Be sure to indicate the account(s) that you trust to create delegation
records, using either iam.AccountPrincipal
or iam.OrganizationPrincipal
.
If you are planning to use iam.ServicePrincipal
s here, be sure to include
region-specific service principals for every opt-in region you are going to
be delegating to; or don't use this feature and create separate roles
with appropriate permissions for every opt-in region instead.
Default: - No delegation configuration
Stability: Deprecated
CrossAccountZoneDelegationRoleName
(deprecated) The name of the role created for cross account delegation.

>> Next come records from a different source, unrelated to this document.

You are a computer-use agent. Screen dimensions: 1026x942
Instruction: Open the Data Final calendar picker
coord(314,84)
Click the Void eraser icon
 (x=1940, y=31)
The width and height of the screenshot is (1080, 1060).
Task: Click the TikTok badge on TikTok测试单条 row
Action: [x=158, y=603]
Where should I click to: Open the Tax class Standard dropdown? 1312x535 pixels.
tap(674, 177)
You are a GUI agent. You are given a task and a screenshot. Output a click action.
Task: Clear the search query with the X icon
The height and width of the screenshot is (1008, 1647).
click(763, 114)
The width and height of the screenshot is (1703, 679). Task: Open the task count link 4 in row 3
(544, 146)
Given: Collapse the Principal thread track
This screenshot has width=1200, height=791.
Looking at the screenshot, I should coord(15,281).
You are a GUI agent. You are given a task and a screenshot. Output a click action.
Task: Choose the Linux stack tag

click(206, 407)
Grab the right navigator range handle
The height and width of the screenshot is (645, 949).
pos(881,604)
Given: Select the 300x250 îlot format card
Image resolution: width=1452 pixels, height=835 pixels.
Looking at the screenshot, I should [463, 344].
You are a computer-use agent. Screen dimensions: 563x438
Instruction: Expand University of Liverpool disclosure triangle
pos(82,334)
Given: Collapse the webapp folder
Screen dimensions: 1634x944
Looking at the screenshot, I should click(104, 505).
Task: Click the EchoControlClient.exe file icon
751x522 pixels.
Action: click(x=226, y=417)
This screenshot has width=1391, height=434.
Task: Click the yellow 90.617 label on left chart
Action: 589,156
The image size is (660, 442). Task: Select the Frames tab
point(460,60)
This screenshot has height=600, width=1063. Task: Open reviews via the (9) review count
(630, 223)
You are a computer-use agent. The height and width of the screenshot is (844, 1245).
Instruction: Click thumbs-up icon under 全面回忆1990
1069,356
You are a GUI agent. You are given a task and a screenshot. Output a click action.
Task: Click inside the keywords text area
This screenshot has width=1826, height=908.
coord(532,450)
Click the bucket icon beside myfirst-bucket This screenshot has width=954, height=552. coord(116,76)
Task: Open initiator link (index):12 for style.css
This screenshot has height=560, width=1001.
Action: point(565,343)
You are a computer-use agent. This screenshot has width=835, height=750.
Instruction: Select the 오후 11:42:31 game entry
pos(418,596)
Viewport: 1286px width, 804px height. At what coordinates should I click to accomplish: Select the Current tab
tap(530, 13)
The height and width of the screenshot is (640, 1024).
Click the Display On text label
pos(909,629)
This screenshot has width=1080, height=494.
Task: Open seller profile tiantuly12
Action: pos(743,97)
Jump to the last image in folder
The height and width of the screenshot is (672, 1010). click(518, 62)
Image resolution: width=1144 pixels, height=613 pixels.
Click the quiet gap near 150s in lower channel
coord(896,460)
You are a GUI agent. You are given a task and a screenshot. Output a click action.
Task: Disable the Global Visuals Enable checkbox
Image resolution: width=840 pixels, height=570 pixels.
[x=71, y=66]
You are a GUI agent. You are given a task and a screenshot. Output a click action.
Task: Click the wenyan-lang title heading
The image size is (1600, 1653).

public string CrossAccountZoneDelegationRoleName { get; set; }
Property Value
System.String
Remarks
Default: - A role name is generated automatically
Stability: Deprecated
QueryLogsLogGroupArn
The Amazon Resource Name (ARN) for the log group that you want Amazon Route 53 to send query logs to.
public string QueryLogsLogGroupArn { get; set; }
Property Value
System.String
Remarks
Default: disabled
ZoneName
The name of the domain.
public string ZoneName { get; set; }
Property Value
System.String
Remarks
For resource record types that include a domain name, specify a fully qualified domain name.